Research article

Functional and genetic analysis in type 2 diabetes of Liver X receptor alleles – a cohort study

Ingrid Dahlman¹, Maria Nilsson², Harvest F Gu³, Cecile Lecoeur⁴, Suad Efendic³, Claes G Östenson³, Kerstin Brismar³, Jan-Åke Gustafsson^2,6, Philippe Froguel^4,5, Martine Vaxillaire⁴, Karin Dahlman-Wright² and Knut R Steffensen^2*

• * Corresponding author: Knut R Steffensen knut.steffensen@ki.se

Author Affiliations

¹ Department of Medicine, Huddinge, Karolinska Institutet, Stockholm, Sweden

² Department of Biosciences and Nutrition, Karolinska Institutet, Stockholm, Sweden

³ Rolf Luft Center for Diabetes Research, Department of Molecular Medicine and Surgery, Karolinska Institutet, Stockholm, Sweden

⁴ CNRS UMR 8090 Institute of Biology, Pasteur Institute of Lille and Lille 2 Droit et Santé University, Lille, France

⁵ Genomic Medicine, Hammersmith Hospital, Imperial College, London, UK

⁶ Center for Nuclear Receptors and Cell Signaling, Department of Cell Biology and Biochemistry, University of Houston, Texas 77 204, USA

For all author emails, please log on.

BMC Medical Genetics 2009, 10:27 doi:10.1186/1471-2350-10-27

Published: 17 March 2009

Abstract

Background

Liver X receptor alpha (LXRA) and beta (LXRB) regulate glucose and lipid homeostasis in model systems but their importance in human physiology is poorly understood.
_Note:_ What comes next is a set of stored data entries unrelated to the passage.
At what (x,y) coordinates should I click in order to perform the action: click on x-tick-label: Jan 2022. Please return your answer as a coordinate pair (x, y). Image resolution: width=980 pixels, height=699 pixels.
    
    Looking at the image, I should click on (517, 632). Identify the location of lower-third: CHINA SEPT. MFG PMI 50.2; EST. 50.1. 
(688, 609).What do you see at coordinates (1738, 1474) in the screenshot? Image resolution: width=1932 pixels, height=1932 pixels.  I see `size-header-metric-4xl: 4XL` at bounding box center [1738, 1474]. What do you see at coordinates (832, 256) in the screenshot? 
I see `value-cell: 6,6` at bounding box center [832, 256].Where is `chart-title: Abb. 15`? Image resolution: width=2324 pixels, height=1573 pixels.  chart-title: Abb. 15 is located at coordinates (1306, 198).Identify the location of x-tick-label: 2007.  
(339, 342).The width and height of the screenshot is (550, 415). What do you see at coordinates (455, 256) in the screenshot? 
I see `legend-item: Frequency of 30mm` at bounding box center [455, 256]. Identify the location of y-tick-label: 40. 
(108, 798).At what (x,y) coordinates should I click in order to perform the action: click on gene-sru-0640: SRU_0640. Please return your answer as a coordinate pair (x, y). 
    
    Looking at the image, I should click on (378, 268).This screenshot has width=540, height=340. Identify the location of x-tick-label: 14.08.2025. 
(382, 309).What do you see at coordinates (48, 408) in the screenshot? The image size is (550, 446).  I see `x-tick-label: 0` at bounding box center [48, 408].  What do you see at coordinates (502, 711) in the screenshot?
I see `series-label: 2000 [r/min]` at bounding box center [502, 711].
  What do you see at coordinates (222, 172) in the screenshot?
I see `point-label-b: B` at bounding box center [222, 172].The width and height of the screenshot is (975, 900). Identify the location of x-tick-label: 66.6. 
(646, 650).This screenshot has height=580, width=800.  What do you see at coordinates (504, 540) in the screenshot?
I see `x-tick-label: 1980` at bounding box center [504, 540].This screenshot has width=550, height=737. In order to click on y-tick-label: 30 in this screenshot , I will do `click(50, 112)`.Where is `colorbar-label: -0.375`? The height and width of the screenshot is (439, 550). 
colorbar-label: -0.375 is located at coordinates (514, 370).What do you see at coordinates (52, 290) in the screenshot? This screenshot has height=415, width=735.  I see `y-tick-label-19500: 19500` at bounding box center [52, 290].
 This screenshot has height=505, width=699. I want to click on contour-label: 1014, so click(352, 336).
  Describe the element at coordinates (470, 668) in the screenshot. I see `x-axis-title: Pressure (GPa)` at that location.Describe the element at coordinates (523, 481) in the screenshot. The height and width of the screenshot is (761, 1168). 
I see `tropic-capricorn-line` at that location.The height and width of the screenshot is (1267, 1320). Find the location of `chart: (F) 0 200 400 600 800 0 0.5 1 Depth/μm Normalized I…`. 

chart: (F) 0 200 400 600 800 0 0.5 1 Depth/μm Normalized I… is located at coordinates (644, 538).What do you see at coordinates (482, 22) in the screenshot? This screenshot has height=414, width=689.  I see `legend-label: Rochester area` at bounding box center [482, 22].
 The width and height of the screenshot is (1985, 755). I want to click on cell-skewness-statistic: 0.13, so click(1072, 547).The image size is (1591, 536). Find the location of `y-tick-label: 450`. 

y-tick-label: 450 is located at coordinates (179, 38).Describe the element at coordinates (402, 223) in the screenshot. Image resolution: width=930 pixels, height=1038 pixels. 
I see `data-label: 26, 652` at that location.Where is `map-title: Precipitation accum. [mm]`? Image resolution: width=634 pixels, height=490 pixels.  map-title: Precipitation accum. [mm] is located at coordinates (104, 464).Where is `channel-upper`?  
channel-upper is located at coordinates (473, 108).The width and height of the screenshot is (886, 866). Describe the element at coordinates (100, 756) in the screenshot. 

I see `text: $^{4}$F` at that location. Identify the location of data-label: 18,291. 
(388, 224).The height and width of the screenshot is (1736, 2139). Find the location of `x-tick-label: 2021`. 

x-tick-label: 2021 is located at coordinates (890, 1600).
This project aimed to determine whether common genetic variations in LXRA and LXRB associate with type 2 diabetes (T2D) and quantitative measures of glucose homeostasis, and, if so, reveal the underlying mechanisms.

Methods

Eight common single nucleotide polymorphisms in LXRA and LXRB were analyzed for association with T2D in one French cohort (N = 988 cases and 941 controls), and for association with quantitative measures reflecting glucose homeostasis in two non-diabetic population-based samples comprising N = 697 and N = 1344 adults. Investigated quantitative phenotypes included fasting plasma glucose, serum insulin, and HOMA_IR as measure of overall insulin resistance. An oral glucose tolerance test was performed in N = 1344 of adults. The two alleles of the proximal LXRB promoter, differing only at the SNP rs17373080, were cloned into reporter vectors and transiently transfected, whereupon allele-specific luciferase activity was measured. rs17373080 overlapped, according to in silico analysis, with a binding site for Nuclear factor 1 (NF1). Promoter alleles were tested for interaction with NF1 using direct DNA binding and transactivation assays.

Results

Genotypes at two LXRB promoter SNPs, rs35463555 and rs17373080, associated nominally with T2D (P values 0.047 and 0.026). No LXRA or LXRB SNP associated with quantitative measures reflecting glucose homeostasis. The rs17373080 C allele displayed higher basal transcription activity (P value < 0.05). The DNA-mobility shift assay indicated that oligonucleotides corresponding to either rs17373080 allele bound NF1 transcription factors in whole cell extracts to the same extent. Different NF1 family members showed different capacity to transactivate the LXRB gene promoter, but there was no difference between promoter alleles in NF1 induced transactivation activity.

Conclusion

Variations in the LXRB gene promoter may be part of the aetiology of T2D. However, the association between LXRB rs35463555 and rs17373080, and T2D are preliminary and needs to be investigated in additional larger cohorts. Common genetic variation in LXRA is unlikely to affect the risk of developing T2D or quantitative phenotypes related to glucose homeostasis.